[Job a] Reproduce the rows below verbatim, covering only the stretch from the line containing "Click the TECHNIA" through the end of the rows, with both ends included.

═════ Extract ═════

On Monday 5 June 2017, the Royal Aeronautical Society’s Education and Skills Committee hosted a seminar to provide more information on the new Apprenticeship Levy for aerospace and aviation employers and training providers. Held just a few days before the snap General Election, the event provided an opportunity to learn what has happened since qualifying employers started paying the levy earlier this year, and what messages for the new Government could be passed on from the employer and education providers’ experiences to date.

Background to the Apprenticeship Levy:

The Apprenticeship Levy came into force in the UK on 6 April 2017

It underpins the Government policy to create 3 million apprenticeships by 2020. This figure can include individuals completing more than one apprenticeship

Companies with a salary bill is over £3 million must pay the levy at a current rate of 0.5%

HMRC will collect this monthly through PAYE

‘Levy-paying’ employers will be able to access funding through a digital account which is linked to their levy payments for apprenticeship training costs

‘Non-Levy’ paying employers can access funding through the Education and Skills Funding Agency (ESFA) - the Government will pay 90% of the costs of training and assessing SME apprentices.

Raising employer awareness of the Apprenticeship Levy

SEMTA, the organisation supporting skills for engineering employers, provided the keynote talk, setting the scene on work to date within the engineering sector. Christian Warden, Head of Technical Services, warned that for many employers, “The Apprenticeship Levy is the elephant in the room,” with many companies not thinking the Levy applies to them, adding, “If companies are not aware of the Levy or how it will affect their business, then they are missing a vital opportunity in terms of staff and their own company’s development.”

One vital difference between this and previous apprenticeship programmes is that the funding can be used not only for new entrants at Levels 2 and 3, but also for Levels 4, 6 (degree level) and even Levels 7 and 8 (postgraduate and PhD levels), and for existing staff, providing new funding opportunities for employers looking to upskill or reskill staff; in other words, it would be wrong to only see the levy as just for new starters.

He also added that some companies either have no overall training strategy or have not considered implementing a Levy strategy, and he recommended this as a good time for companies to review their training needs across the business to identify what staff development opportunities the levy funding could now support.

However, as Warden noted, there is still some confusion over the funding model and application of the levy funds across the devolved nations of the UK, as, while the levy is charged at UK level, ultimately the monies go into the Treasury, distributing it to the devolved nations via a different approach than will be used for English employers. This will be of significance to many larger aerospace and aviation levy-paying employers with sites across the UK which may be looking to use their contribution across all of these.

And, as access to the funding is different for ‘levied’ and ‘non-levied companies’, the whole system may seem confusing thus deterring employers, therefore more work is needed to ensure all companies, levy-paying and non-levy paying, have awareness and a clear understanding of how to access it.

There are also some unanswered questions around unused funds, for example, if a company does not use up its whole contribution for its existing apprenticeship programmes, should it create new apprenticeships that do not meet its business needs rather than lose the funding? Many larger aero employers are looking to use the funding for their supply chain, what is the best way to enable this?

═════ Extracted entries ═════

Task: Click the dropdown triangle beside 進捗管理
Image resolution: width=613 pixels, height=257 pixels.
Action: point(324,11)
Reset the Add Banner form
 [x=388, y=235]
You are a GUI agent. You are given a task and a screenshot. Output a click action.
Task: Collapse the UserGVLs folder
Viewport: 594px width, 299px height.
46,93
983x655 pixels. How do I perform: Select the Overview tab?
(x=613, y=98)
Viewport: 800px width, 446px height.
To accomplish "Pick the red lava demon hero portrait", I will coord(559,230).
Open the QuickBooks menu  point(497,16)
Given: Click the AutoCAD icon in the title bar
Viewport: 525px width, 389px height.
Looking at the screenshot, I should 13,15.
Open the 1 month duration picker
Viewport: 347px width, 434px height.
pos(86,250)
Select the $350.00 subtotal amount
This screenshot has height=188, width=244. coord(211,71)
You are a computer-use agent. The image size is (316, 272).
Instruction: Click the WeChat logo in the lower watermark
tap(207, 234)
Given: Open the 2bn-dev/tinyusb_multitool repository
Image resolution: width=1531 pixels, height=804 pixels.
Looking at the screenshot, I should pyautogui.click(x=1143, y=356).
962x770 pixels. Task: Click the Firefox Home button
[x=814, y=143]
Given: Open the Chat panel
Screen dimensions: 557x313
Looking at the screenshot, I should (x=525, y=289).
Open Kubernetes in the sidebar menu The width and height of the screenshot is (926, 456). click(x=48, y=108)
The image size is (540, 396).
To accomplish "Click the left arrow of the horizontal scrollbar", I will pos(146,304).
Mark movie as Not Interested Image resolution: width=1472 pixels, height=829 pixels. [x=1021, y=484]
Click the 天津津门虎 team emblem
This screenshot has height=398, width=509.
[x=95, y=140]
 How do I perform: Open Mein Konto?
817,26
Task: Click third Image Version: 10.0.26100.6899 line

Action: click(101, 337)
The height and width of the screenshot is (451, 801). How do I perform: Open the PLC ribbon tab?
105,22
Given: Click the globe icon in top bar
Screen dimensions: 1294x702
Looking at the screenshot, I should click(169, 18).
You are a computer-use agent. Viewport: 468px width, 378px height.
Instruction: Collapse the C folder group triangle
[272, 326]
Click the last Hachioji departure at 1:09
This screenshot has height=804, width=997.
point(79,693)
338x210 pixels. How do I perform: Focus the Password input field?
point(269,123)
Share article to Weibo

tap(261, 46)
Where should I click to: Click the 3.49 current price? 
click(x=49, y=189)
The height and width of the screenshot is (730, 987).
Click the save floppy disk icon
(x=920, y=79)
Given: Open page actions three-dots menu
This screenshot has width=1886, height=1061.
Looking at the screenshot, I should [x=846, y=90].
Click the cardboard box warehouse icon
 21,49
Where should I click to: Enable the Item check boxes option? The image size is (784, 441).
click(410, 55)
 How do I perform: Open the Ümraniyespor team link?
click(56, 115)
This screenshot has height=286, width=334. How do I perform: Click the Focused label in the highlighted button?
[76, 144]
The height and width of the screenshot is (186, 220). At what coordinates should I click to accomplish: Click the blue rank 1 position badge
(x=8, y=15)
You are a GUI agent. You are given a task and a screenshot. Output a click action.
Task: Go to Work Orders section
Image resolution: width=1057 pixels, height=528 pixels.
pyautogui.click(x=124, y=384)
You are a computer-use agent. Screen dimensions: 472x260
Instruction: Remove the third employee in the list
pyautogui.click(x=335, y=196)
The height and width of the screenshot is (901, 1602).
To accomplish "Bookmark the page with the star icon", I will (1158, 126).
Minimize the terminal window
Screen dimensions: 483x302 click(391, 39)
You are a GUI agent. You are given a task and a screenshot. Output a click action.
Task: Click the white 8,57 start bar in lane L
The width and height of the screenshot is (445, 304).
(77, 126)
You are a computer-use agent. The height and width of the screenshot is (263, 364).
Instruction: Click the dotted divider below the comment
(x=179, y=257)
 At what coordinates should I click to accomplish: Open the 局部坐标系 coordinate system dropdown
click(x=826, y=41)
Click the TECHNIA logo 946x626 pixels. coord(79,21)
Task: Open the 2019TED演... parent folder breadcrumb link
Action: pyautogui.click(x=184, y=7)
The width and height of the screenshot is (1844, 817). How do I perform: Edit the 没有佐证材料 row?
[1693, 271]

═════

[Job b] Render this sentence from the levy seminar report in Spanish: "The Apprenticeship Levy came into force in the UK on 6 April 2017"

[Correct output a]
Click the TECHNIA logo 946x626 pixels. coord(79,21)
Task: Open the 2019TED演... parent folder breadcrumb link
Action: pyautogui.click(x=184, y=7)
The width and height of the screenshot is (1844, 817). How do I perform: Edit the 没有佐证材料 row?
[1693, 271]

[Correct output b] La Apprenticeship Levy entró en vigor en el Reino Unido el 6 de abril de 2017.